Nothing in the records should change; write them all out again.

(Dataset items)
━━━━━━━━━━
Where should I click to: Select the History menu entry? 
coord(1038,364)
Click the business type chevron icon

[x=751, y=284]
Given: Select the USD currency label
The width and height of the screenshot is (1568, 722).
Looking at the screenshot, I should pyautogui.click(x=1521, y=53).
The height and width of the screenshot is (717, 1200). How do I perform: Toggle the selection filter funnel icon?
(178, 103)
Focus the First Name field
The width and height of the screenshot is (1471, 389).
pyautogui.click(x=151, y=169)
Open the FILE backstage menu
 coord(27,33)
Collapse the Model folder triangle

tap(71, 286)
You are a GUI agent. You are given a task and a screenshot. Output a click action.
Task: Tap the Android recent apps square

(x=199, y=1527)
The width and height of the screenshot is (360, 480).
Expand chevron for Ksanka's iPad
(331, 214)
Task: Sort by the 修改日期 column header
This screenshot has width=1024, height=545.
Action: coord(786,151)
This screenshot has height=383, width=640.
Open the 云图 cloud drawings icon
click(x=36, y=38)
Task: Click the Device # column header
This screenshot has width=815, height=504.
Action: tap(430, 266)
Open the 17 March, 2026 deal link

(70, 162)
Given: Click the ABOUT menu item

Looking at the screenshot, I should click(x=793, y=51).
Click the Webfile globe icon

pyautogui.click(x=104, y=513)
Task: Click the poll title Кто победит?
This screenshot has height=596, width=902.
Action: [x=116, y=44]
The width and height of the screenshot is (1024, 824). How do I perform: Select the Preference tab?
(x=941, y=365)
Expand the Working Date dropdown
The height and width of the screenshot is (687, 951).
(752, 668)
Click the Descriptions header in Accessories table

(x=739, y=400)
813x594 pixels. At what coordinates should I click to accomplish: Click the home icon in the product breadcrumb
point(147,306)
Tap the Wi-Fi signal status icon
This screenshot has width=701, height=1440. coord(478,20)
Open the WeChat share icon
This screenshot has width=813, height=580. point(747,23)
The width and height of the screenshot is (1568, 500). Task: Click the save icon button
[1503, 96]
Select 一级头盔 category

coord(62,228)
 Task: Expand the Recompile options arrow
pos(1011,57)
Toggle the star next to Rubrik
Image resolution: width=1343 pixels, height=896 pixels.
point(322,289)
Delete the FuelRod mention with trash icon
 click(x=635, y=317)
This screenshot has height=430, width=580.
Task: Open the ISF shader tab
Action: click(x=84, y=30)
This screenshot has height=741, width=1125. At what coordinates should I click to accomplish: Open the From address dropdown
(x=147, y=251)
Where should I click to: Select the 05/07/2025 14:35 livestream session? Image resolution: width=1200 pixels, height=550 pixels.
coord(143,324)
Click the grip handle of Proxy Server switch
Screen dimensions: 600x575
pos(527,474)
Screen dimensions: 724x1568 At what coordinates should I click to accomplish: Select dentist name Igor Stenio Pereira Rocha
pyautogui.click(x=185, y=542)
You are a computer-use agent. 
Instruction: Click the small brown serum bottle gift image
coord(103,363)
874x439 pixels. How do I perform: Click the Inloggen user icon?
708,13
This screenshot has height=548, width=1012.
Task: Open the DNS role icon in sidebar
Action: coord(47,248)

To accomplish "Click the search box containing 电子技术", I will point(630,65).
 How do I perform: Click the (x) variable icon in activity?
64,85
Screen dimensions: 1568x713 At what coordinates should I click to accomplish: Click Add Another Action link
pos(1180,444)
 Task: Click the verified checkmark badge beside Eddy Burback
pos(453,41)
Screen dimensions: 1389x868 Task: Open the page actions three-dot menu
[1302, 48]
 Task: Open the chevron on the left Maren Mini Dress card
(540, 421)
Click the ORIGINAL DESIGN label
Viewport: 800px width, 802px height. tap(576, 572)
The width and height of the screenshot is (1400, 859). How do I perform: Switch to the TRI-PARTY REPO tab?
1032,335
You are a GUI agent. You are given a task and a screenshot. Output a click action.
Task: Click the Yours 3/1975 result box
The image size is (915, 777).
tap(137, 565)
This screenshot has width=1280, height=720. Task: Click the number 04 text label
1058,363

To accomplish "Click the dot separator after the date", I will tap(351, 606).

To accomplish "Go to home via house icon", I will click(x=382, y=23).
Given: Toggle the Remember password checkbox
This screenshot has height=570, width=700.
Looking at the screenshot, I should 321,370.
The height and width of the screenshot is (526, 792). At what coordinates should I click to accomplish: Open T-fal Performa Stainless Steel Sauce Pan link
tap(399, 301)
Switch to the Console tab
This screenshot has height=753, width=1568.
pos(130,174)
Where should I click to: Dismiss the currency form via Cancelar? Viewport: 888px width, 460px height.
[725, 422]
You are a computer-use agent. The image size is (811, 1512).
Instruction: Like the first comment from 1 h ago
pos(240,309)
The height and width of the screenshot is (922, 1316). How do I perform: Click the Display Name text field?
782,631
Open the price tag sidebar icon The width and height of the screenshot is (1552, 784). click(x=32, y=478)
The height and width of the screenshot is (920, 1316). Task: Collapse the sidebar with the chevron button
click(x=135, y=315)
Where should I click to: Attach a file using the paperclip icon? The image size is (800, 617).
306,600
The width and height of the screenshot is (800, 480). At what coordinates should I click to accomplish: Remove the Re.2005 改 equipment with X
━━━━━━━━━━
→ **Task response**
Where should I click to: Select the History menu entry? 
coord(1038,364)
Click the business type chevron icon

[x=751, y=284]
Given: Select the USD currency label
The width and height of the screenshot is (1568, 722).
Looking at the screenshot, I should pyautogui.click(x=1521, y=53).
The height and width of the screenshot is (717, 1200). How do I perform: Toggle the selection filter funnel icon?
(178, 103)
Focus the First Name field
The width and height of the screenshot is (1471, 389).
pyautogui.click(x=151, y=169)
Open the FILE backstage menu
 coord(27,33)
Collapse the Model folder triangle

tap(71, 286)
You are a GUI agent. You are given a task and a screenshot. Output a click action.
Task: Tap the Android recent apps square

(x=199, y=1527)
The width and height of the screenshot is (360, 480).
Expand chevron for Ksanka's iPad
(331, 214)
Task: Sort by the 修改日期 column header
This screenshot has width=1024, height=545.
Action: coord(786,151)
This screenshot has height=383, width=640.
Open the 云图 cloud drawings icon
click(x=36, y=38)
Task: Click the Device # column header
This screenshot has width=815, height=504.
Action: tap(430, 266)
Open the 17 March, 2026 deal link

(70, 162)
Given: Click the ABOUT menu item

Looking at the screenshot, I should click(x=793, y=51).
Click the Webfile globe icon

pyautogui.click(x=104, y=513)
Task: Click the poll title Кто победит?
This screenshot has height=596, width=902.
Action: [x=116, y=44]
The width and height of the screenshot is (1024, 824). How do I perform: Select the Preference tab?
(x=941, y=365)
Expand the Working Date dropdown
The height and width of the screenshot is (687, 951).
(752, 668)
Click the Descriptions header in Accessories table

(x=739, y=400)
813x594 pixels. At what coordinates should I click to accomplish: Click the home icon in the product breadcrumb
point(147,306)
Tap the Wi-Fi signal status icon
This screenshot has width=701, height=1440. coord(478,20)
Open the WeChat share icon
This screenshot has width=813, height=580. point(747,23)
The width and height of the screenshot is (1568, 500). Task: Click the save icon button
[1503, 96]
Select 一级头盔 category

coord(62,228)
 Task: Expand the Recompile options arrow
pos(1011,57)
Toggle the star next to Rubrik
Image resolution: width=1343 pixels, height=896 pixels.
point(322,289)
Delete the FuelRod mention with trash icon
 click(x=635, y=317)
This screenshot has height=430, width=580.
Task: Open the ISF shader tab
Action: click(x=84, y=30)
This screenshot has height=741, width=1125. At what coordinates should I click to accomplish: Open the From address dropdown
(x=147, y=251)
Where should I click to: Select the 05/07/2025 14:35 livestream session? Image resolution: width=1200 pixels, height=550 pixels.
coord(143,324)
Click the grip handle of Proxy Server switch
Screen dimensions: 600x575
pos(527,474)
Screen dimensions: 724x1568 At what coordinates should I click to accomplish: Select dentist name Igor Stenio Pereira Rocha
pyautogui.click(x=185, y=542)
You are a computer-use agent. 
Instruction: Click the small brown serum bottle gift image
coord(103,363)
874x439 pixels. How do I perform: Click the Inloggen user icon?
708,13
This screenshot has height=548, width=1012.
Task: Open the DNS role icon in sidebar
Action: coord(47,248)

To accomplish "Click the search box containing 电子技术", I will point(630,65).
 How do I perform: Click the (x) variable icon in activity?
64,85
Screen dimensions: 1568x713 At what coordinates should I click to accomplish: Click Add Another Action link
pos(1180,444)
 Task: Click the verified checkmark badge beside Eddy Burback
pos(453,41)
Screen dimensions: 1389x868 Task: Open the page actions three-dot menu
[1302, 48]
 Task: Open the chevron on the left Maren Mini Dress card
(540, 421)
Click the ORIGINAL DESIGN label
Viewport: 800px width, 802px height. tap(576, 572)
The width and height of the screenshot is (1400, 859). How do I perform: Switch to the TRI-PARTY REPO tab?
1032,335
You are a GUI agent. You are given a task and a screenshot. Output a click action.
Task: Click the Yours 3/1975 result box
The image size is (915, 777).
tap(137, 565)
This screenshot has width=1280, height=720. Task: Click the number 04 text label
1058,363

To accomplish "Click the dot separator after the date", I will tap(351, 606).

To accomplish "Go to home via house icon", I will click(x=382, y=23).
Given: Toggle the Remember password checkbox
This screenshot has height=570, width=700.
Looking at the screenshot, I should 321,370.
The height and width of the screenshot is (526, 792). At what coordinates should I click to accomplish: Open T-fal Performa Stainless Steel Sauce Pan link
tap(399, 301)
Switch to the Console tab
This screenshot has height=753, width=1568.
pos(130,174)
Where should I click to: Dismiss the currency form via Cancelar? Viewport: 888px width, 460px height.
[725, 422]
You are a computer-use agent. The image size is (811, 1512).
Instruction: Like the first comment from 1 h ago
pos(240,309)
The height and width of the screenshot is (922, 1316). How do I perform: Click the Display Name text field?
782,631
Open the price tag sidebar icon The width and height of the screenshot is (1552, 784). click(x=32, y=478)
The height and width of the screenshot is (920, 1316). Task: Collapse the sidebar with the chevron button
click(x=135, y=315)
Where should I click to: Attach a file using the paperclip icon? The image size is (800, 617).
306,600
The width and height of the screenshot is (800, 480). At what coordinates should I click to accomplish: Remove the Re.2005 改 equipment with X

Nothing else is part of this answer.